### Provided text
┌────────

Nothing
##=============================================================================
#' Per-variable lasso-beta importance from a varPro fit
#'
#' Tidy wrapper around [varPro::beta.varpro()] for the regression or
#' classification family.
#' Aggregates the per-rule lasso coefficient \eqn{\hat{\beta}}{beta hat} by
#' variable into the mean absolute value
#' \eqn{\mathrm{mean}(|\hat{\beta}|)}{mean(|beta hat|)} and flags variables
#' above a scalar cutoff. Optional
#' `beta_fit` argument lets callers compute the expensive
#' `beta.varpro()` step once and reuse the result.
#'
#' @section What this is doing:
#' Think of the varPro release-rule mechanism as asking: "given a region of
#' the feature space that the forest carved out, what changes when I remove
#' the constraint on this one variable and let observations leave?" The
#' standard importance answer (from [gg_varpro()]) measures that change as a
#' z-scored contrast between local estimators: no synthetic data, no
#' permutation. \code{beta.varpro()} asks the same question with a different
#' ruler: for each rule (a tree-branch pair), it fits a one-predictor lasso
#' regression of the response on the released variable's values, restricted
#' to the OOB observations inside the rule's region. The wrapper aggregates
#' those per-rule coefficients into one number per variable.
#'
#' The key distinction from [gg_vimp()], which measures Breiman-Cutler
#' permutation importance by perturbing a variable's values and watching OOB
#' error climb, is that neither [gg_varpro()] nor \code{gg_beta_varpro()}
#' touches the data synthetically: all contrasts are between real subsets
#' defined by the forest's rules.
#'
#' @section What `imp` actually is (pedantic, because the column name is misleading):
#' The `imp` column on `beta.varpro()`'s `$results` is **not** a
#' variable-importance score in the conventional sense. It is a regularised
#' regression coefficient. Specifically:
#'
#' - Per rule, `glmnet` fits a one-predictor lasso of the response on
#' the released variable inside the rule's OOB region. `use.cv = TRUE`
#' selects \eqn{\lambda}{lambda} by 10-fold CV (default `nfolds = 10`);
#' `use.1se = TRUE` (default) picks `lambda.1se`. `use.cv = FALSE` uses the
#' full \eqn{\lambda}{lambda} path.

└────────

### Task instructions
1. Write down the part of the varPro lasso-beta documentation from "#' Aggregates the" up to and including "reuse the result.".
2. Extend the varPro lasso-beta documentation from the point where it stops.

### Dataset excerpts
┌────────

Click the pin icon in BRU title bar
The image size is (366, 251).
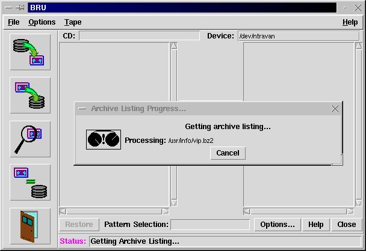click(x=20, y=8)
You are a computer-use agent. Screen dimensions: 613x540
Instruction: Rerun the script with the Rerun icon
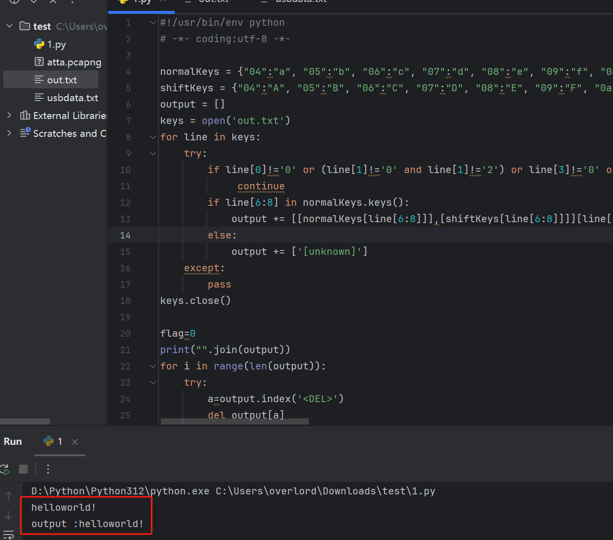(5, 469)
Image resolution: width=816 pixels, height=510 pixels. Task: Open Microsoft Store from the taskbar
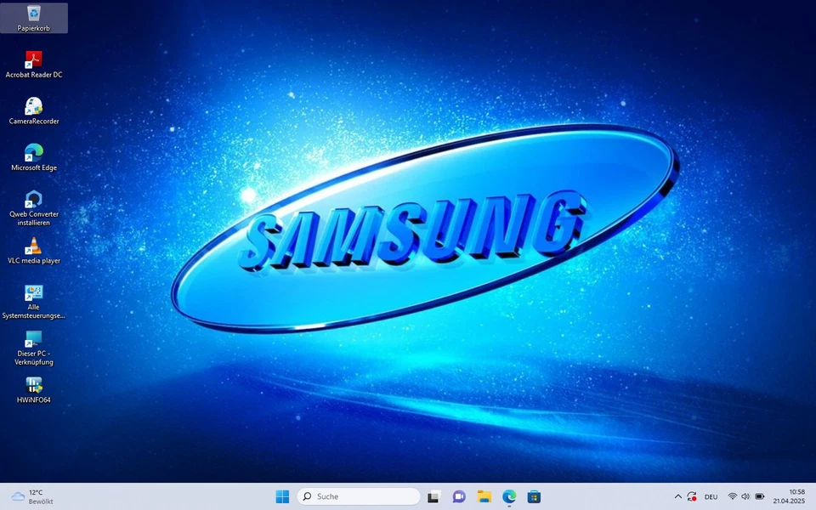tap(535, 496)
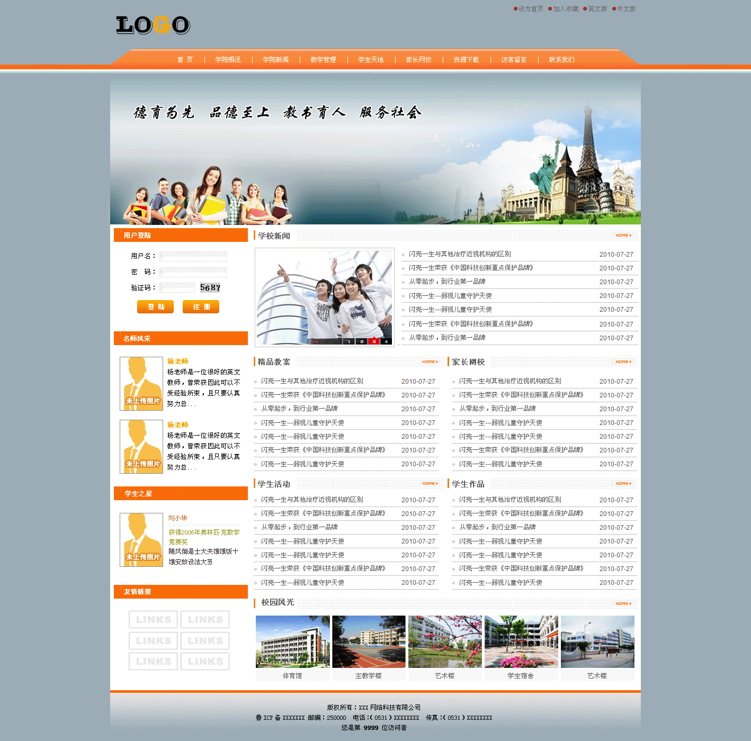Open MORE link in 学生活动 section

pyautogui.click(x=430, y=484)
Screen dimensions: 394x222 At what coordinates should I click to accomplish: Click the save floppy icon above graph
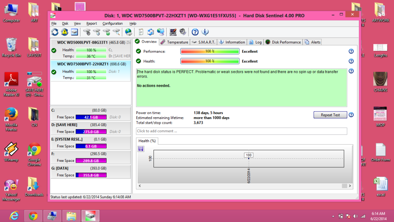[141, 149]
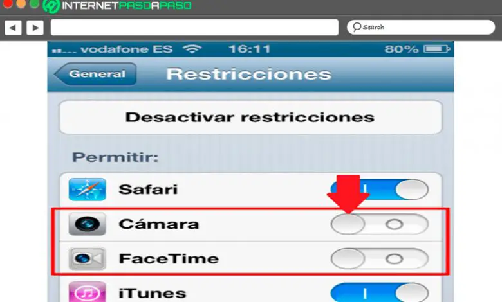
Task: Go back to General settings
Action: click(x=95, y=74)
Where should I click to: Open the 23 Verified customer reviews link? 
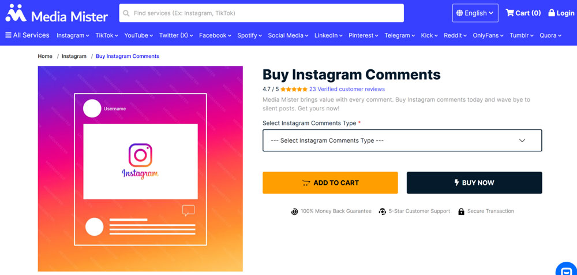[x=347, y=90]
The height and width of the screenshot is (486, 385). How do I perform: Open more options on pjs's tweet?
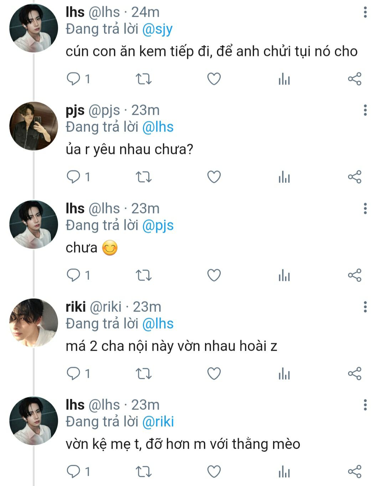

└────────

### Results in order
1.
#' Aggregates the per-rule lasso coefficient \eqn{\hat{\beta}}{beta hat} by
#' variable into the mean absolute value
#' \eqn{\mathrm{mean}(|\hat{\beta}|)}{mean(|beta hat|)} and flags variables
#' above a scalar cutoff. Optional
#' `beta_fit` argument lets callers compute the expensive
#' `beta.varpro()` step once and reuse the result.

2.
#' - `imp` is the **fitted coefficient** \eqn{\hat{\beta}}{beta hat} at the
#' chosen \eqn{\lambda}{lambda}. **Sign is
#' real** (direction of local association). **Magnitude depends on
#' the predictor's units** (raw `x`, no standardisation); a predictor
#' in millimetres has a smaller \eqn{|\hat{\beta}|}{|beta hat|} than the
#' same predictor in metres.
#' - Lasso shrinkage can drive \eqn{\hat{\beta}}{beta hat} to **exactly zero**.
#' Those zeros are
#' data, not missingness, and are kept in the aggregation. Convergence
#' failures land as `NA_real_` and are dropped.
#' - The per-variable aggregate is `beta_mean`,
#' \eqn{\mathrm{mean}(|\hat{\beta}|)}{mean(|beta hat|)}, across the
#' rules where this variable was released. It is **not** a permutation
#' importance, **not** a split-strength importance, and **not** directly
#' comparable on the same numeric axis to `gg_varpro()`'s z-scores.
#' Disagreement with `gg_varpro` is often diagnostic, not a bug.
#'
#' In code form: `imp_r` is the glmnet coefficient \eqn{\hat{\beta}}{beta hat}
#' fit on `y ~ x_v` restricted to rule r, with \eqn{\lambda}{lambda} chosen by
#' `use.cv` / `use.1se`.
#'
#' @section What's in the output:
#' One row per released variable. Columns:
#' - `variable`: predictor name.
#' - `beta_mean`: mean of \eqn{|\hat{\beta}|}{|beta hat|} across that
#' variable's rules.
#' - `n_rules`: count of rules contributing (zero-beta rules included; only
#' `NA` failures excluded).
#' - `selected`: `beta_mean >= cutoff`.
#'
#' Provenance attribute carries `source`, `family`, `ntree`, `cutoff`,
#' `cutoff_default`, `use.cv`, `n_rules_total`, `n_rules_nonzero`,
#' `precomputed`, and `xvar.names`.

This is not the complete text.